I’m also personally thankful for the educational opportunities that the Festival and Accademia Rossiniana stood for. Bringing together young singers from around the world to discover and perfect their craft in the yearly performances of Il viaggo a Reims has been a foundational part of my experience as a singer and my approach to bel canto and to the art of teaching.

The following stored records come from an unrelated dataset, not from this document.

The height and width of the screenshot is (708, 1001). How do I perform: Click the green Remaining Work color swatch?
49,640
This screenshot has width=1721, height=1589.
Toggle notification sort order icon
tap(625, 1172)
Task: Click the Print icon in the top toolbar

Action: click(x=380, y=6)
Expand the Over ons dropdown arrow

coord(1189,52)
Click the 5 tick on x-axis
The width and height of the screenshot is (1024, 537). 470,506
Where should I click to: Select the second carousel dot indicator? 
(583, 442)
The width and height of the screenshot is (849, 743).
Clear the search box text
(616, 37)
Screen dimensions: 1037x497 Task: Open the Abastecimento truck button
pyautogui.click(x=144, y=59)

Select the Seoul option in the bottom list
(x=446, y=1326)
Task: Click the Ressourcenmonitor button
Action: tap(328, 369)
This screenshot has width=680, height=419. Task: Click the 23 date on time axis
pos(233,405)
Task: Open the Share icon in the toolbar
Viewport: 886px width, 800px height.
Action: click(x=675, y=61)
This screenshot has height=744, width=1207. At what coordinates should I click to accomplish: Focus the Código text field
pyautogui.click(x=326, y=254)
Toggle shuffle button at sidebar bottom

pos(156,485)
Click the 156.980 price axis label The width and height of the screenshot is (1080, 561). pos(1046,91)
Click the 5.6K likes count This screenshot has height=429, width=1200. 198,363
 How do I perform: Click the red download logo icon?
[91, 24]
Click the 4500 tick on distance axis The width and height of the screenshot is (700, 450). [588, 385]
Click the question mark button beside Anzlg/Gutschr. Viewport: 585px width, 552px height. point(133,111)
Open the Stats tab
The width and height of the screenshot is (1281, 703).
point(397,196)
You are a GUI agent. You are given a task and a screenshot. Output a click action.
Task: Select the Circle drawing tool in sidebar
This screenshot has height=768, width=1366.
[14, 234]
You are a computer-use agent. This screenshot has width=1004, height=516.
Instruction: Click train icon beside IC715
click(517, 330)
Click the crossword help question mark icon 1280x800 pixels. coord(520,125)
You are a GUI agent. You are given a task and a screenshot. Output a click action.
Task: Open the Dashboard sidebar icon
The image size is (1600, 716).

Maestro Zedda, through his tireless work, has influenced operatic singing in ways that will be felt for many years to come, but above all these accomplishments, I will fondly remember his impish and brilliant smile and his fast shuffle through the streets of Pesaro, most likely off to a rehearsal to serve the art of singing and his beloved composer Rossini.

Randall Bills

 

Paolo Bordogna, boss-baritone

Ho conosciuto Alberto 19 anni fa all”Accademia Rossiniana di Pesaro e dopto tre mesi mi ha voluto a Verona per il mio debutto in Don Pasquale. Il Maestro Zedda rimarra nella storia come sensibile musicista e instancabile studioso.

Tuti noi gli dobbiamo molto L’ho sentito l’ultima ola il giorno del ‘nostro” compleanno ( il 2 gennaio) e dopo tanti anni mi e uscita del cuore una frase che mai ero riuscito a dirgli : ” ti voglio bene Maestro”… ho tanti ricordi personali legati a lui, ma mis scuserete se preferisco servarti gelosamente nel mio cuore.